Età felice, che in ogni tempo

a rallegrarsi le voglie ha pronte.

 

Scena nona

Oralto, Morasto e detti.

<- Oralto, Morasto

 

ORALTO

Morasto, io parto; il collegato Alconte  

a lui ratto m'appella. Il mio ritorno

oltre al secondo, o forse al terzo giorno

non tarderà.
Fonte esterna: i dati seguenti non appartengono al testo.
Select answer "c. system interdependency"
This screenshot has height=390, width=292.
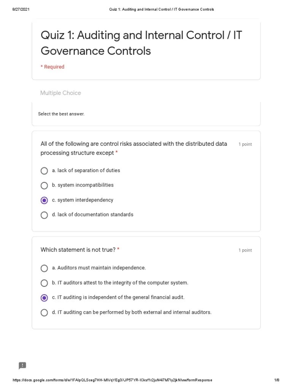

Tu veglia intanto, e attento

l'isola custodisci: anzi tutt'altro

costor rimetti in ceppi.

Ma la ninfa dov'è, ch'io di condurmi

t'imposi?

MORASTO

In van signore

l'ho ricercata in ogni parte, in vano

ho trascorso più volte

il bosco, il colle, il piano.

ORALTO

Narete, o là, fa' tu che senza indugio

sia qui Licori; io meco

condur la voglio.

OSMINO E ELPINA

O dèi!

NARETE

Ahi signor, che chiedesti!

A' sommi dèi piacesse,

che tua far si potesse.

Pur or quando giungesti,

o acerbo caso! io distemprava in pianto

i miseri occhi miei.

O sventurata figlia!

Mira, ecco quanto mi riman di lei.

ORALTO

Questo è 'l suo velo.

NARETE

Insano impeto, e cieco

occupò l'infelice,

che d'improvviso ascesa

de l'alto scoglio in cima,

dove nereggia il più profondo flutto,

disperata lanciossi.

Accorremmo con strida,

ma ohimè che sol la spoglia sua trovossi

galleggiar sovra l'onde;

mira com'è stillante.

OSMINO

Al cupo fondo

nelle sue veste involta

la misera fu tratta.

ELPINA

O sfortunata!

ORALTO

O stolta!

OSMINO

Ad avvisarla io corro.

(parte)

Osmino ->

 

ORALTO

Dunque adempié costei con pazze voglie  

la sua fiera minaccia? in cor di donna

tanto furor s'accoglie?

 

Perdo ninfa, ch'era una dèa,  

e 'l suo prezzo, ch'era un tesor.

Vendicarmi,

disfogarmi

turba rea

al ritorno ben saprò;

voi malnati allor farò

scopo, e segno al mio furor.

Oralto ->

 

Scena decima

Morasto, Narete ed Elpina.

 

MORASTO

Dite Elpina, Narete,  

l'amaro caso è vero?

O pur finto l'avete?

NARETE

Donde mai tanto ardore?

Qual interesse ha in ciò costui?

ELPINA

Scoprire

dobbiamogli il fatto o pur celare?

MORASTO

Ancora

sì crudeli mi siete?

Ancor mi sospendete?

 

Dite, ohimè, ditelo al fine,  

deggio vivere o morir?

Sta mia vita in sul confine,

pronta è già l'alma ad uscir.

 

Scena undicesima

Licori, Osmino e detti.

<- Licori, Osmino

 

LICORI

Grazie, o padre, agli dèi.  

OSMINO

Già sale in nave

il fier corsaro, ei già discioglie, e muove.

MORASTO

Ahi misero! per me morta è Licori,

ma per altrui brillante è più che mai.

ELPINA

Ora l'armi e 'l comando

si restano a Morasto.

OSMINO

Ei nobil alma ha in seno,

e cor gentile.

ELPINA

Il porci in libertade

è in suo potere; pietà signor, pietade.

NARETE

Fuggi quest'aspro scoglio,

lascia il crudo ladrone. e vienne a Sciro.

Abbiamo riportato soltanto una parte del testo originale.